- **WHAT IS BEING ASKED**: Every entry that follows must be written out exactly, apart from its pictures.

Stored data entries:
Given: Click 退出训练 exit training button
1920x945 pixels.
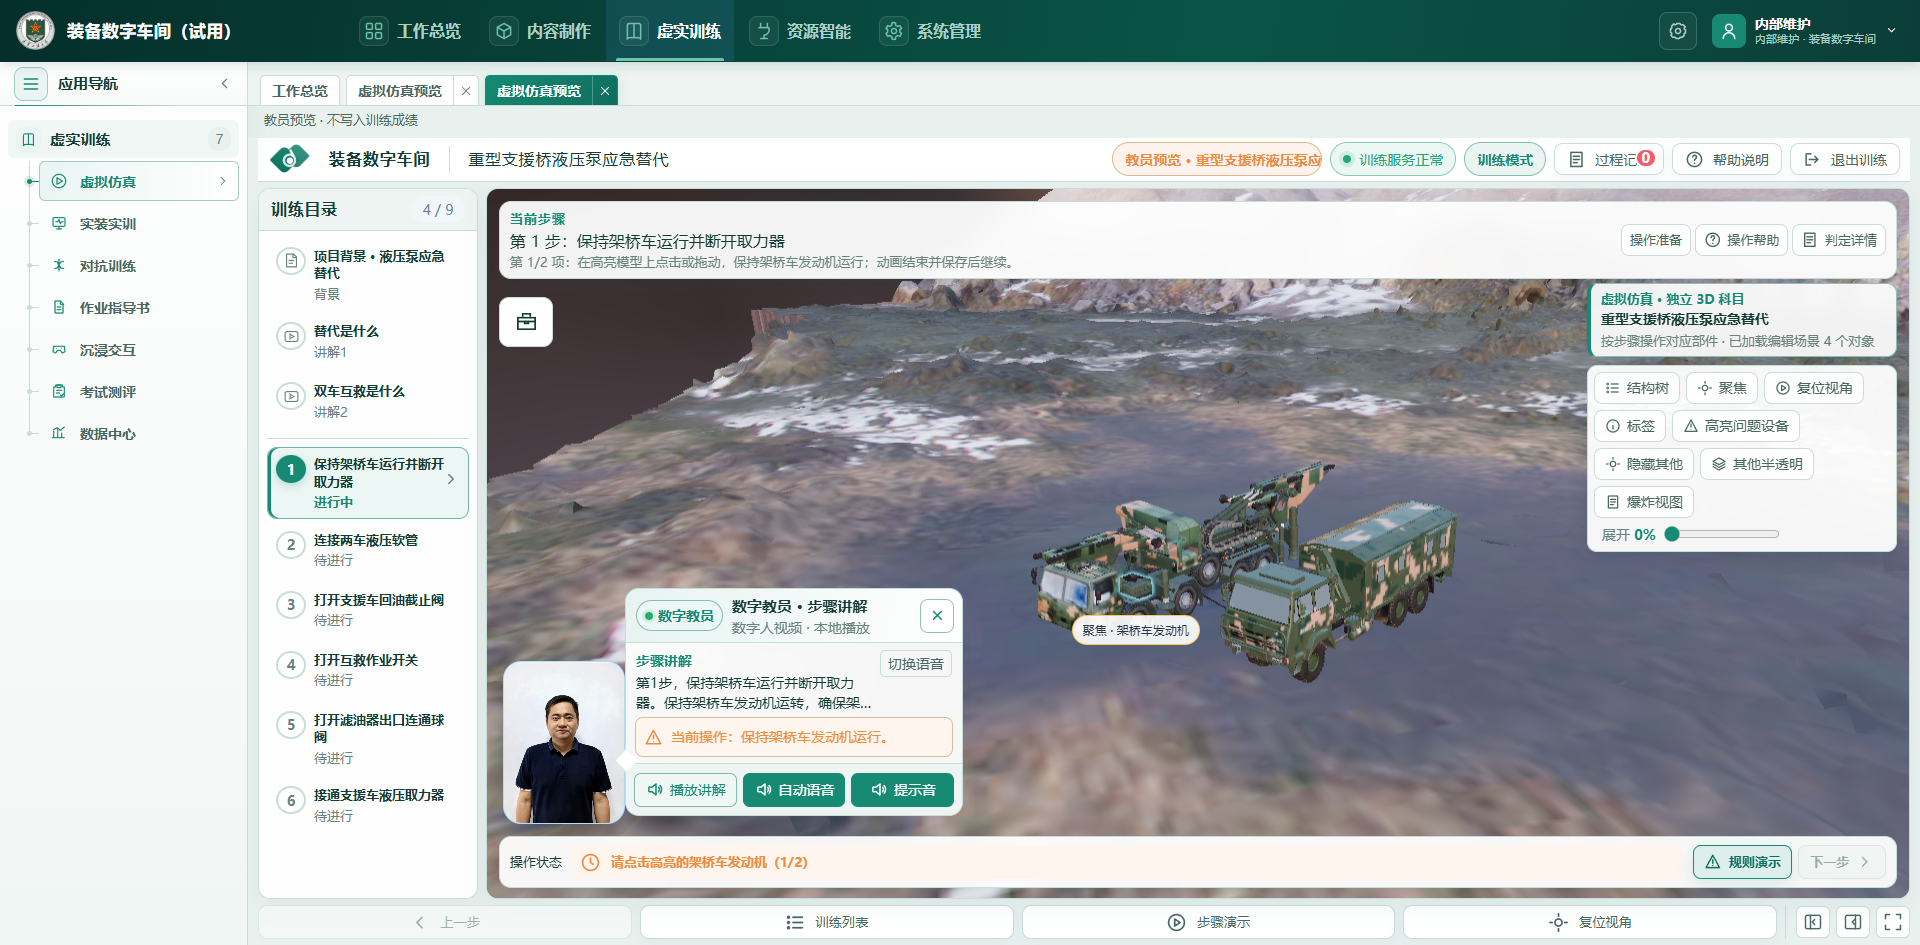Looking at the screenshot, I should tap(1845, 160).
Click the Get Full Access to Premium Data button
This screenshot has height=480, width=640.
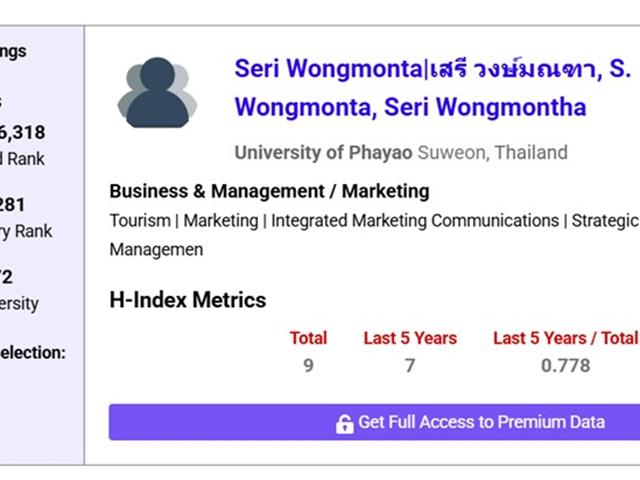374,422
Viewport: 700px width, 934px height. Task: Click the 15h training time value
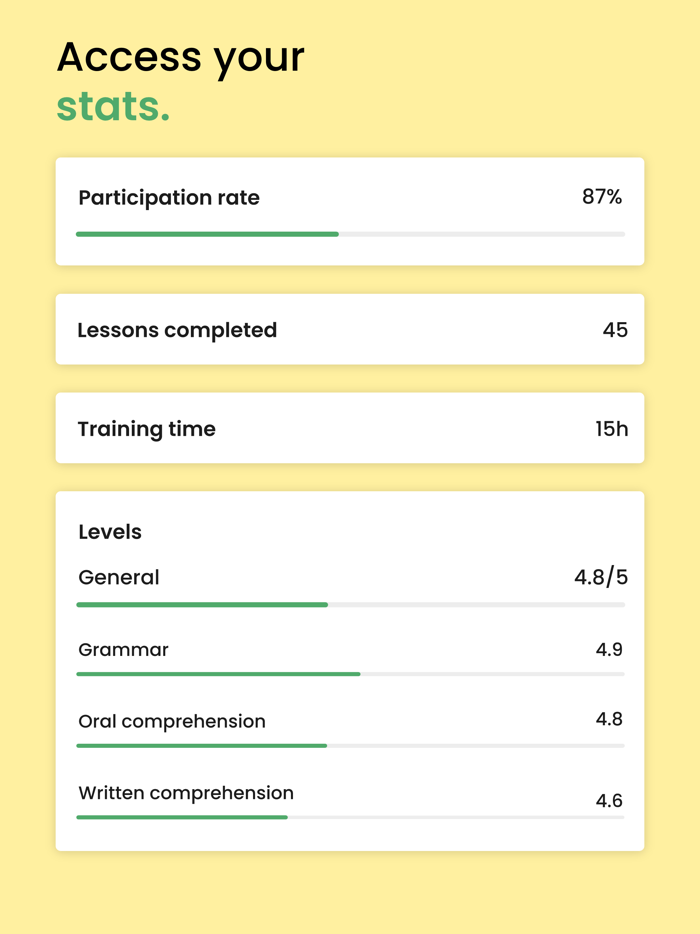[612, 429]
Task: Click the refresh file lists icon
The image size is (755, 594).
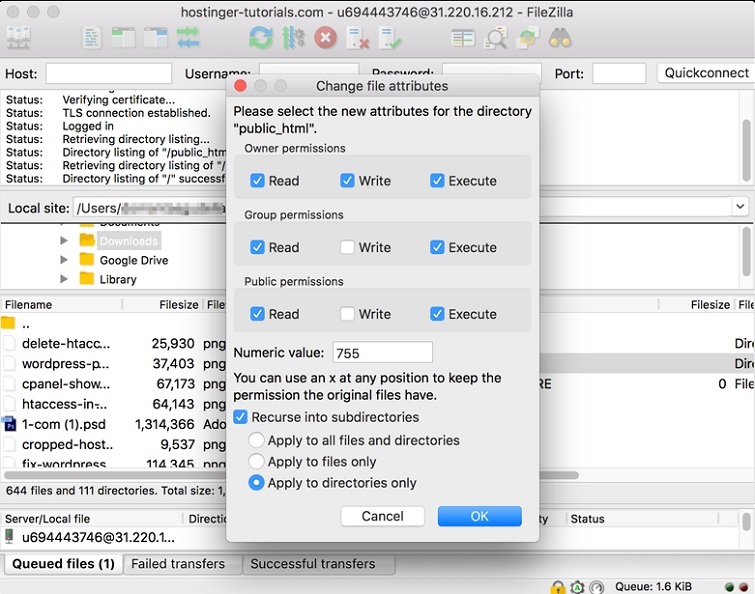Action: click(x=260, y=38)
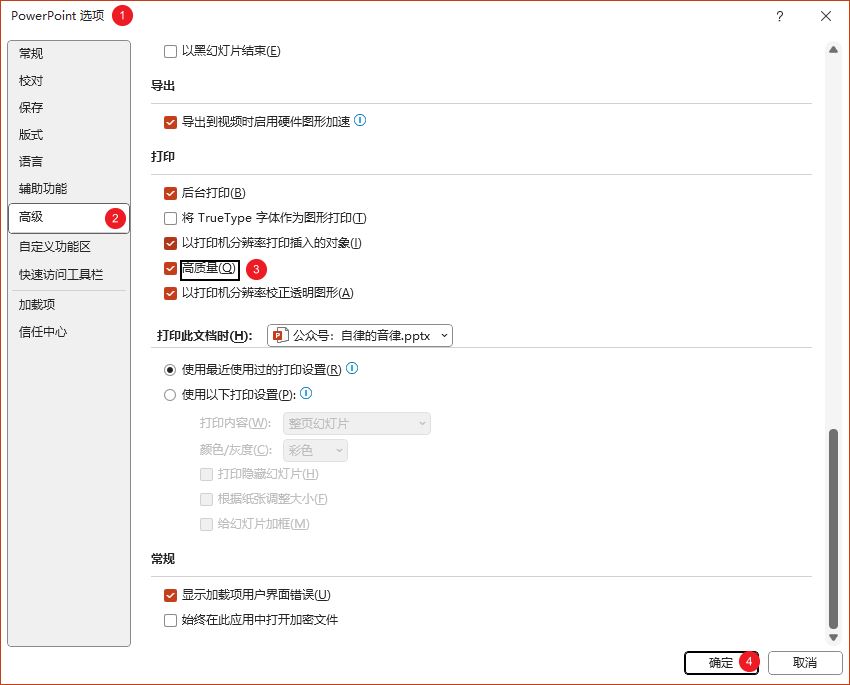Expand the 打印内容 dropdown
The width and height of the screenshot is (850, 685).
357,424
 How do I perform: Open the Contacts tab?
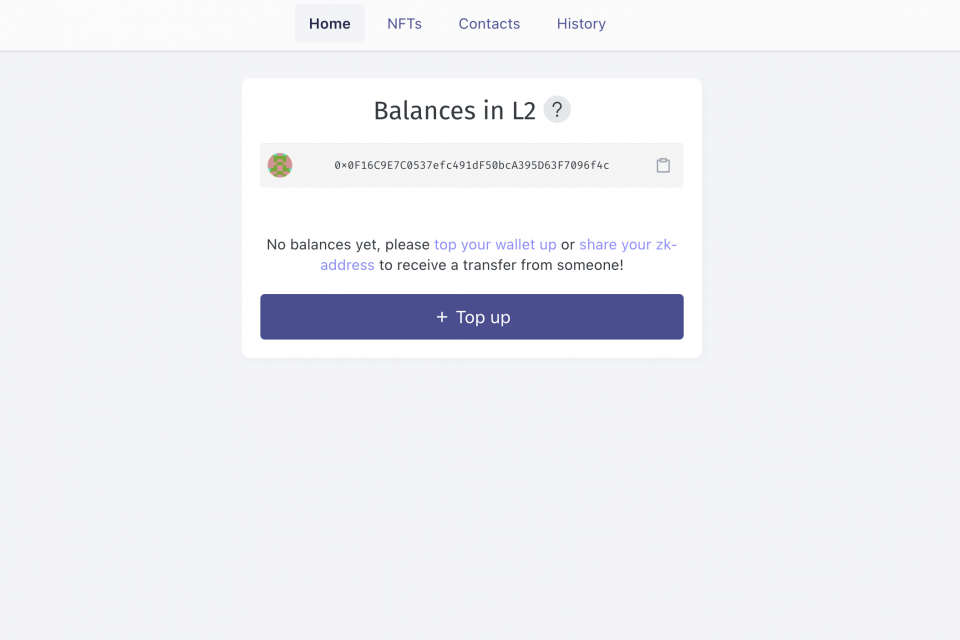coord(489,24)
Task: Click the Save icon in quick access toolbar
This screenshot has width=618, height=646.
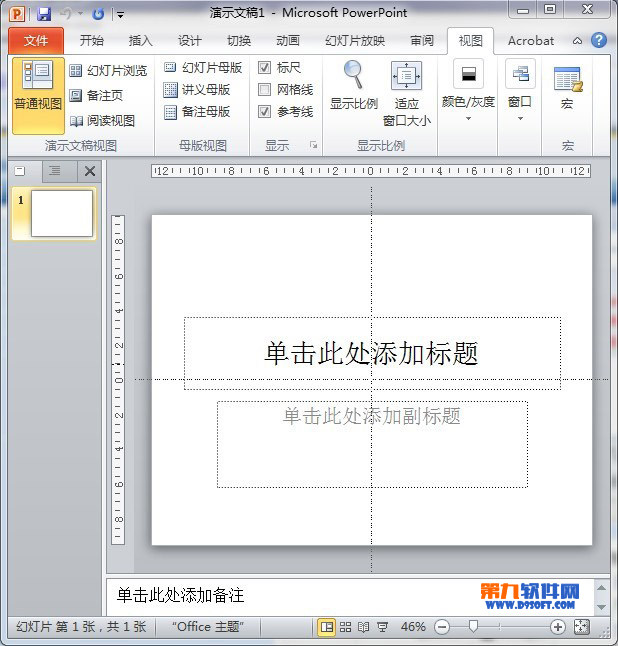Action: pos(44,14)
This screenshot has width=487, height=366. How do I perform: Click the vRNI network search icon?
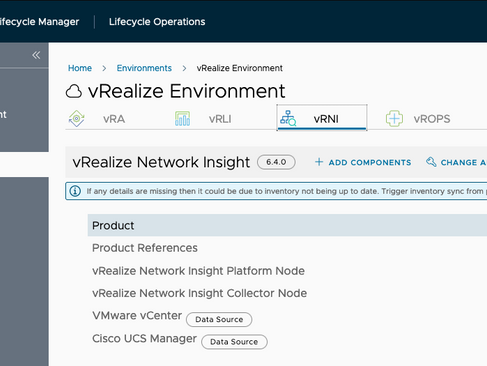pos(288,118)
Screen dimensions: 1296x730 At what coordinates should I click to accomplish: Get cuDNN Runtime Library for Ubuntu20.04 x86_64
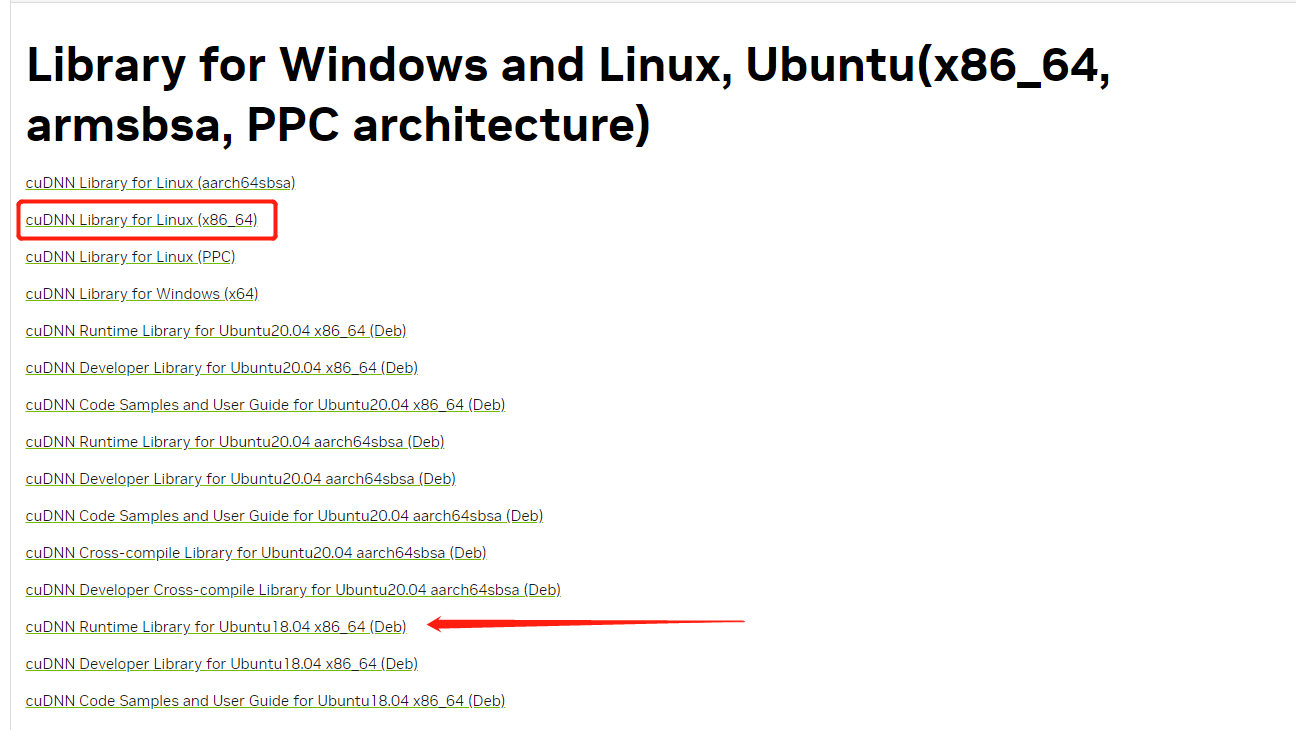216,331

- **EXERCISE RESPONSE**:
Given: Click 退出训练 exit training button
1920x945 pixels.
Looking at the screenshot, I should tap(1845, 160).
Click the Get Full Access to Premium Data button
This screenshot has height=480, width=640.
374,422
Viewport: 700px width, 934px height. Task: Click the 15h training time value
[612, 429]
Task: Click the refresh file lists icon
The image size is (755, 594).
Action: click(x=260, y=38)
Expand the 打印内容 dropdown
The width and height of the screenshot is (850, 685).
357,424
 How do I perform: Open the Contacts tab?
coord(489,24)
Task: Click the Save icon in quick access toolbar
This screenshot has width=618, height=646.
Action: pos(44,14)
This screenshot has width=487, height=366. How do I perform: Click the vRNI network search icon?
pos(288,118)
Screen dimensions: 1296x730 At what coordinates should I click to accomplish: Get cuDNN Runtime Library for Ubuntu20.04 x86_64
216,331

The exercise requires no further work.